Archaeologists say an undiscovered trove of ancient, perishable artifacts has been revealed by the thawing of ice in northern British Columbia, Canada, according to new research.
The discovery of the ancient tools, some from as early as 7000 years ago, is unique, given that many are composed of materials that otherwise would not have been preserved in warmer climates.
From crude containers made from tree bark and animal hide to ice picks and hand axes made from bone and obsidian, the discoveries were made near Canada’s Mount Edziza Provincial Park in 2019, based on a study published earlier this year.
For many thousands of years, and still today, the landscape around Mount Edziza Provincial Park has been the hunting grounds of the Tahltan, one of Canada’s indigenous First Nations.

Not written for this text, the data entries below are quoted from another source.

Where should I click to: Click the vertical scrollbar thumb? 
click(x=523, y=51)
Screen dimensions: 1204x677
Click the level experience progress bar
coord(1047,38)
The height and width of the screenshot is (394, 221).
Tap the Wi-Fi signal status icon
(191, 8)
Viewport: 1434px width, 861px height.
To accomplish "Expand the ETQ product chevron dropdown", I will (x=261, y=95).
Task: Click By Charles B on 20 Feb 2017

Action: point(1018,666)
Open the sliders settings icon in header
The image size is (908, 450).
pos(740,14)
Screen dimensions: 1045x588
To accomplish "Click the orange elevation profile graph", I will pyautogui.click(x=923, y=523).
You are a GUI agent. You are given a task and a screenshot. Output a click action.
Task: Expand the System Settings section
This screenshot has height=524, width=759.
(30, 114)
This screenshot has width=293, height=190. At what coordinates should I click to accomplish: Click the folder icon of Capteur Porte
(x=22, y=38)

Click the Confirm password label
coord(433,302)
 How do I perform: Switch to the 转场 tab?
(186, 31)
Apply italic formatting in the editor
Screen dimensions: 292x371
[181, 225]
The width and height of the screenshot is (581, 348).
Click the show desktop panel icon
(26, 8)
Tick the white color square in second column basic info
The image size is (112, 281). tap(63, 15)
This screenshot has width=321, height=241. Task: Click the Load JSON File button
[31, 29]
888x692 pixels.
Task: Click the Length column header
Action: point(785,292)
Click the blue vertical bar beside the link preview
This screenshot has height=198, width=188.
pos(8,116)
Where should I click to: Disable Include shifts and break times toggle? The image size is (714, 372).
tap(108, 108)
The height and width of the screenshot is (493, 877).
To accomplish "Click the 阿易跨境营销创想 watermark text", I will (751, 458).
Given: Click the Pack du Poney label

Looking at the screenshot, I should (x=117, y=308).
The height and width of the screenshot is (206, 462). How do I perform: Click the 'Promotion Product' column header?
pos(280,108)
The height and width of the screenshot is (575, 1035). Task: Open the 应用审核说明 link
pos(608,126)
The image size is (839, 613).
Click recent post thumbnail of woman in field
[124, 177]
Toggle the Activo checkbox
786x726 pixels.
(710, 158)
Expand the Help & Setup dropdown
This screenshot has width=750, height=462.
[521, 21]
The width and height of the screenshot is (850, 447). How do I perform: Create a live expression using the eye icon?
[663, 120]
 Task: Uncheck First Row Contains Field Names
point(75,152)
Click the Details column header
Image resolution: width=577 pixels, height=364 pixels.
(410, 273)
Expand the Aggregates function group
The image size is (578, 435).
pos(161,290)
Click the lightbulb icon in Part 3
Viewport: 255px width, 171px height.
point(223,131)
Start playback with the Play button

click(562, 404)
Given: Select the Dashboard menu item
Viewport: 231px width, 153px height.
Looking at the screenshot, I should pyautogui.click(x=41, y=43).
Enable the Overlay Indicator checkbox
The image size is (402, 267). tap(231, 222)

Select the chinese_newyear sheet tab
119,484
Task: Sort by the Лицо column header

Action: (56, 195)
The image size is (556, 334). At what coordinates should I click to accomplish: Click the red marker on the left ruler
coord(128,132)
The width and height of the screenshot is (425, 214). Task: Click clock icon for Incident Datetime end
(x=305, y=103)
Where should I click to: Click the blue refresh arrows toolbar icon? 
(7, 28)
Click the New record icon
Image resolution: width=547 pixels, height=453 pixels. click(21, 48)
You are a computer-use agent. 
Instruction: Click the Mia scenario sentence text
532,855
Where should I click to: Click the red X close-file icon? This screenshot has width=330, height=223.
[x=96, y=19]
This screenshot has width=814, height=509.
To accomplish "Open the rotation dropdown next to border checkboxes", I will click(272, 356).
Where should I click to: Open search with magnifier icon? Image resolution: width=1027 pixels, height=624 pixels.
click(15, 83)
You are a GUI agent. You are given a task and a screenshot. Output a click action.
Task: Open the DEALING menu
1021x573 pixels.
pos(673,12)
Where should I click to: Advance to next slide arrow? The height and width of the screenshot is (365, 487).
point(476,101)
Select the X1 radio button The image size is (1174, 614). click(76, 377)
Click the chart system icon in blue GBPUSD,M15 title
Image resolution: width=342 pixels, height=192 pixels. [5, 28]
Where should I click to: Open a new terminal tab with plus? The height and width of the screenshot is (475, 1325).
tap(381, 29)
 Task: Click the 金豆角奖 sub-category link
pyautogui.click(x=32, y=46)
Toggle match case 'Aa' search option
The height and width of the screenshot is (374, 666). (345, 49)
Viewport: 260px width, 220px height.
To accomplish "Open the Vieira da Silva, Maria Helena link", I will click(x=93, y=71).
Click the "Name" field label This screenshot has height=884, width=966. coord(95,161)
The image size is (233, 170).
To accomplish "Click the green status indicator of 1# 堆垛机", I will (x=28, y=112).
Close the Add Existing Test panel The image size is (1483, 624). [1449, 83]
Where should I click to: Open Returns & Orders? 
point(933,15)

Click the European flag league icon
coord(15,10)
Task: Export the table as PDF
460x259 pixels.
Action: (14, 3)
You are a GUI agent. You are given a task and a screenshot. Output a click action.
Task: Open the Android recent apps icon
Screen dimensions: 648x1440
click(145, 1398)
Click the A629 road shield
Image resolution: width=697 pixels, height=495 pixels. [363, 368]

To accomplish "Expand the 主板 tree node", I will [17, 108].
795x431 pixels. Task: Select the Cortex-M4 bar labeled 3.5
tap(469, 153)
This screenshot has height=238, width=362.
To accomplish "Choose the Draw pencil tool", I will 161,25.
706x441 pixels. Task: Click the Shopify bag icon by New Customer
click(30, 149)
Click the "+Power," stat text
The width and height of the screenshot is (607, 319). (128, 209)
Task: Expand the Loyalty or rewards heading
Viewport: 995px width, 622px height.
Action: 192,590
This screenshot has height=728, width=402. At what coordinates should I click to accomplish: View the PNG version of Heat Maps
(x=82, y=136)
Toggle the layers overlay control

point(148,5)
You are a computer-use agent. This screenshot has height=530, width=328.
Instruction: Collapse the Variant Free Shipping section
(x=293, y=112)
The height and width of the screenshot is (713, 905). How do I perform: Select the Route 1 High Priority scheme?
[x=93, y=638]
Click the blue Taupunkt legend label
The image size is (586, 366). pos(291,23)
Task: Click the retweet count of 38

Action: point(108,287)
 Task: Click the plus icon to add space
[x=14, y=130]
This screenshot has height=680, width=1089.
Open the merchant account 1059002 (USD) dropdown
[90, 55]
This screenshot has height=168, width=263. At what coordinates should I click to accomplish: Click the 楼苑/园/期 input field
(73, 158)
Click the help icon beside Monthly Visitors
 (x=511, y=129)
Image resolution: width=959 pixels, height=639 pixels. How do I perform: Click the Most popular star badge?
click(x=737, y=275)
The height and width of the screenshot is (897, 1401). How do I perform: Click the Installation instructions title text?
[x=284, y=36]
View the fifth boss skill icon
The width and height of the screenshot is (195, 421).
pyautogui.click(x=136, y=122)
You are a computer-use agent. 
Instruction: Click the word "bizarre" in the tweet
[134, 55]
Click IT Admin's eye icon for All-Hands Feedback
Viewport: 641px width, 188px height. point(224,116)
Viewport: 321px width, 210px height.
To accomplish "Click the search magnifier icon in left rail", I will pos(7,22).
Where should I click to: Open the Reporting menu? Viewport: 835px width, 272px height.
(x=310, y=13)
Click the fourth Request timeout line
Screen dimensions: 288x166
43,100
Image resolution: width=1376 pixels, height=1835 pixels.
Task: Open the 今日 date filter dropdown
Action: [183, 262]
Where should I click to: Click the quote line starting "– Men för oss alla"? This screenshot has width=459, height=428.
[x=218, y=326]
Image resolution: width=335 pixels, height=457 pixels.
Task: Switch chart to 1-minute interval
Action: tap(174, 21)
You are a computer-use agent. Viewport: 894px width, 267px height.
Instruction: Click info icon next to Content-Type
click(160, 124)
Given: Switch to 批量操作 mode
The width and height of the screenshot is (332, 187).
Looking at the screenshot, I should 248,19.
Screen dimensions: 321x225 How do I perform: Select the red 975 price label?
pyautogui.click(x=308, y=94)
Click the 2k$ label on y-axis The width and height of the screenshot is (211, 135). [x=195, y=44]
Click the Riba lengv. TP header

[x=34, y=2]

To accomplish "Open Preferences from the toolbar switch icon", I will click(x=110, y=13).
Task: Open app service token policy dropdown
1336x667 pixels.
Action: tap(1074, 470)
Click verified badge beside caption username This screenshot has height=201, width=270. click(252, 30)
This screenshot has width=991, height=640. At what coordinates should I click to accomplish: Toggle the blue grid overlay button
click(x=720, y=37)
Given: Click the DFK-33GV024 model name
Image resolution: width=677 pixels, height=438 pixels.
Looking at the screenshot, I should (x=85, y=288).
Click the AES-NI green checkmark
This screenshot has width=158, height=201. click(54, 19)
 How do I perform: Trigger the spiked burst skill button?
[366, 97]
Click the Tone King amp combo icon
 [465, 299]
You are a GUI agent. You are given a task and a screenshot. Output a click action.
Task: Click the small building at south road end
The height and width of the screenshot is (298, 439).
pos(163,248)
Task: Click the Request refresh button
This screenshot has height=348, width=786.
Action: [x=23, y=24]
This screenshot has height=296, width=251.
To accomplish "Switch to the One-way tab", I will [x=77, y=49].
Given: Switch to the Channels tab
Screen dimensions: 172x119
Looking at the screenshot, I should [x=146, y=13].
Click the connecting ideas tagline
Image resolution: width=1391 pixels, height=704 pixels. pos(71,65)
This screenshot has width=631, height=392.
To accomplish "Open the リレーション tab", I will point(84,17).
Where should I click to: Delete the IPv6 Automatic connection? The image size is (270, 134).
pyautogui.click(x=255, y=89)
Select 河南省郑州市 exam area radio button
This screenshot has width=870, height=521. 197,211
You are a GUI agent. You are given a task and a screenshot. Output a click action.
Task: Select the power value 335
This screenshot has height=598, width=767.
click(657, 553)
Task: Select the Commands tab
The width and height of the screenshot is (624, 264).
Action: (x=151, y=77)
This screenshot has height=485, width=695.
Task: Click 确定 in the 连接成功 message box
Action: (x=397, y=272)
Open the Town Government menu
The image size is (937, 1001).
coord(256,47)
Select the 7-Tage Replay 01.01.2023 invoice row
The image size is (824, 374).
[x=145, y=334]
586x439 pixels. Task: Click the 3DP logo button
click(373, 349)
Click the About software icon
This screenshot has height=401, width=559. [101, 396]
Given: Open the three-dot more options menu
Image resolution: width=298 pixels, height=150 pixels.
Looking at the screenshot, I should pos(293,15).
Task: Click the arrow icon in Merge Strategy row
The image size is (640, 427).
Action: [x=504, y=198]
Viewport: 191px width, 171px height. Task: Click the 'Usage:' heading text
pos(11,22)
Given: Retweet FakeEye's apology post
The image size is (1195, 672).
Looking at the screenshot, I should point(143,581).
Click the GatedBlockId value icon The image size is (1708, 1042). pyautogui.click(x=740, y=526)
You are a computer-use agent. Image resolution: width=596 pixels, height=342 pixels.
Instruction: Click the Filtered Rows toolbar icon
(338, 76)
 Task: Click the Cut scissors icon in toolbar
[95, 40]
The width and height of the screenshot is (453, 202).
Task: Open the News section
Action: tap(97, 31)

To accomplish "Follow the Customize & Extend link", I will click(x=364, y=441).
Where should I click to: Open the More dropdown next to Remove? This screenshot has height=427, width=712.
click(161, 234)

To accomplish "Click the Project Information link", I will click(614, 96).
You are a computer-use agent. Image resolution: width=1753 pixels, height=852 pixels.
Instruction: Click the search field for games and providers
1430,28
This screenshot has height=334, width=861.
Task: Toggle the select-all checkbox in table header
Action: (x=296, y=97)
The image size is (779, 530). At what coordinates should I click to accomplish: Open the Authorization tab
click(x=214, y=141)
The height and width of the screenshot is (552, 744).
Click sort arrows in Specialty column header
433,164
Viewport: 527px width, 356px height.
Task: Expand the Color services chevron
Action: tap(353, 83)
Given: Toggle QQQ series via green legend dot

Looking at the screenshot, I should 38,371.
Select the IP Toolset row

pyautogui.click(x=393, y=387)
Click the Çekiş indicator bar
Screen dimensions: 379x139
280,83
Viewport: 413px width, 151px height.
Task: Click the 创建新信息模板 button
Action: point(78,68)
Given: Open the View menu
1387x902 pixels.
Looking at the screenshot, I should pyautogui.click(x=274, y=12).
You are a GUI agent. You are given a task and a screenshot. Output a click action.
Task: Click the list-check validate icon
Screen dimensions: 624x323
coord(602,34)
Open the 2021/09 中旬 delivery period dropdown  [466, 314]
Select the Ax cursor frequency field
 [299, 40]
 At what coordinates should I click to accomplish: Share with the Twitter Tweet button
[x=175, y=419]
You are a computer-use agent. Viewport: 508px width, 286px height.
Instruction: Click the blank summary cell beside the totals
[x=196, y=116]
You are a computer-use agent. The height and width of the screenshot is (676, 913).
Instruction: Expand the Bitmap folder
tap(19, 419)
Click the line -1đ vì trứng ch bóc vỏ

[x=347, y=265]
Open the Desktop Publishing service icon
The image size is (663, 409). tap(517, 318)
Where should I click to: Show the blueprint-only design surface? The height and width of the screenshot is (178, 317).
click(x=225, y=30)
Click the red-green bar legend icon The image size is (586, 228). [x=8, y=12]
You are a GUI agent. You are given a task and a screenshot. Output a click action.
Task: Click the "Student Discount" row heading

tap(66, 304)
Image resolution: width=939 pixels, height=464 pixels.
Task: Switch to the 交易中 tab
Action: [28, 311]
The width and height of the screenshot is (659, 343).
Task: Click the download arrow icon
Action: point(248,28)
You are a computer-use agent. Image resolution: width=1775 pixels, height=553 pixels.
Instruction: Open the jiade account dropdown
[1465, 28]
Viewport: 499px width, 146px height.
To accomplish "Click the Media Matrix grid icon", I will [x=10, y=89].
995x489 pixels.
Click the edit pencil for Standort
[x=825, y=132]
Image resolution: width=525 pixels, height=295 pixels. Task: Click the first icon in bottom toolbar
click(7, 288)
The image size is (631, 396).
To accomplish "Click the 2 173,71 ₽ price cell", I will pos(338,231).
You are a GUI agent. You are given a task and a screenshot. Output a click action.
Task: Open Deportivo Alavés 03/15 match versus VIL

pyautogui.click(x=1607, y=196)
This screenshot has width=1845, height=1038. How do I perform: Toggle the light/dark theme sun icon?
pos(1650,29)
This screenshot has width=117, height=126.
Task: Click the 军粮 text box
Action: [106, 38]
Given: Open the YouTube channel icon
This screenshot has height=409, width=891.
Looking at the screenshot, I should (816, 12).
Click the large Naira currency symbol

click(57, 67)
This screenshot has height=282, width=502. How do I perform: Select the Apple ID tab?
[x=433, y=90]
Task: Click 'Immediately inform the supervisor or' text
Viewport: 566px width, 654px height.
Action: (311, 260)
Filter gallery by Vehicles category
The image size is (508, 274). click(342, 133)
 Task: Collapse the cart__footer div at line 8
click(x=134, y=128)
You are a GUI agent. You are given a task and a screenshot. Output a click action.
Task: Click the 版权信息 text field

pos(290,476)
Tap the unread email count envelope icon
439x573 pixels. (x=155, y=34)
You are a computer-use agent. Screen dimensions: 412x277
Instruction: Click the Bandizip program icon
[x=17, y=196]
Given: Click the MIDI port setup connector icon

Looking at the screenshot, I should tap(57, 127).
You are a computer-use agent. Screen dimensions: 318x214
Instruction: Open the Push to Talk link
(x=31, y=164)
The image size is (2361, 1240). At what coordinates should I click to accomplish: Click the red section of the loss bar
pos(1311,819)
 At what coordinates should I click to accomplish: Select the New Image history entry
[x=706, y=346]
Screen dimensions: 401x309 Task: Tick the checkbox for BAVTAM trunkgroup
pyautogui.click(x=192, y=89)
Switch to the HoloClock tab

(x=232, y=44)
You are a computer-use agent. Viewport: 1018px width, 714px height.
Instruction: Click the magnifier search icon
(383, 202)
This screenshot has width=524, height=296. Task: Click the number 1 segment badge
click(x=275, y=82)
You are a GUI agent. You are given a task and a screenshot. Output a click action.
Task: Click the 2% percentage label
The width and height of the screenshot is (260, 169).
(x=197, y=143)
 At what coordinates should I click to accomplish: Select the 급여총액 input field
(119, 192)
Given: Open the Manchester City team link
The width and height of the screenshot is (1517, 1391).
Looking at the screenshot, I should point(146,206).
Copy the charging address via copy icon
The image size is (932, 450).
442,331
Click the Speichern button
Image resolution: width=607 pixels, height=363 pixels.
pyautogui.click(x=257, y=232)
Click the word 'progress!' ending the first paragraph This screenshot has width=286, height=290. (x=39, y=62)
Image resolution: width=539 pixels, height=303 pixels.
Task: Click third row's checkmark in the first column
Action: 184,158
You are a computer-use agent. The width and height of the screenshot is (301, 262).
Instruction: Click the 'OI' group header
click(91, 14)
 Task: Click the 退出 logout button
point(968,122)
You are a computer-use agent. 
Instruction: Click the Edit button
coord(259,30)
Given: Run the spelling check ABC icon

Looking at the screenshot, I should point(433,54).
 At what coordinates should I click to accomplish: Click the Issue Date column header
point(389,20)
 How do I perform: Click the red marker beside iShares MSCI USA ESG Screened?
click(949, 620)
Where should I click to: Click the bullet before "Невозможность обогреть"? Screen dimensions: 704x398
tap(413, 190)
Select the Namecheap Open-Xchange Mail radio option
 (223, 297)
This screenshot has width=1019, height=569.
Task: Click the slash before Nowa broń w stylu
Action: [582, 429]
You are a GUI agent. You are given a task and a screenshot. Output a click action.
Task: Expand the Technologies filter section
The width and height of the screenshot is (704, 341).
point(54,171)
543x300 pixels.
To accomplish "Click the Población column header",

In the past, stone artifacts, as well as the obsidian quarries where the stone to make these tools had been harvested, had been discovered in the region. However, the recent melt of ice helped to reveal many more of these ancient objects, as well as those made from perishable materials like vegetation and animal byproducts, which normally decay very quickly and are incapable of long-term preservation.
“Radiocarbon ages on 13 of the perishable artifacts reveal that they span the last 7000 years,” the researchers report in a paper describing their findings.
During surveys in patches of ice melt during the summer of 2019, archaeologists participating in surveys around Mount Edziza Provincial Park found dozens of artifacts, with more than 55 composed of perishable materials, The Miami Herald reported.
Among the perishable artifacts recovered had been wooden tools wrapped in animal hide estimated to be as much as 3,000 years old, as well as wooden staffs carried by ancient hunters who traversed the challenging landscape.
Basketry, projectile shafts, and even ancient footwear made from animal hide were also discovered.
The discoveries were revealed by Duncan McLaren and colleagues in a paper, “Ice Patches and Obsidian Quarries: Integrating Research Through Collaborative Archaeology in Tahltan Territory,” published in October in the Journal of Field Archaeology.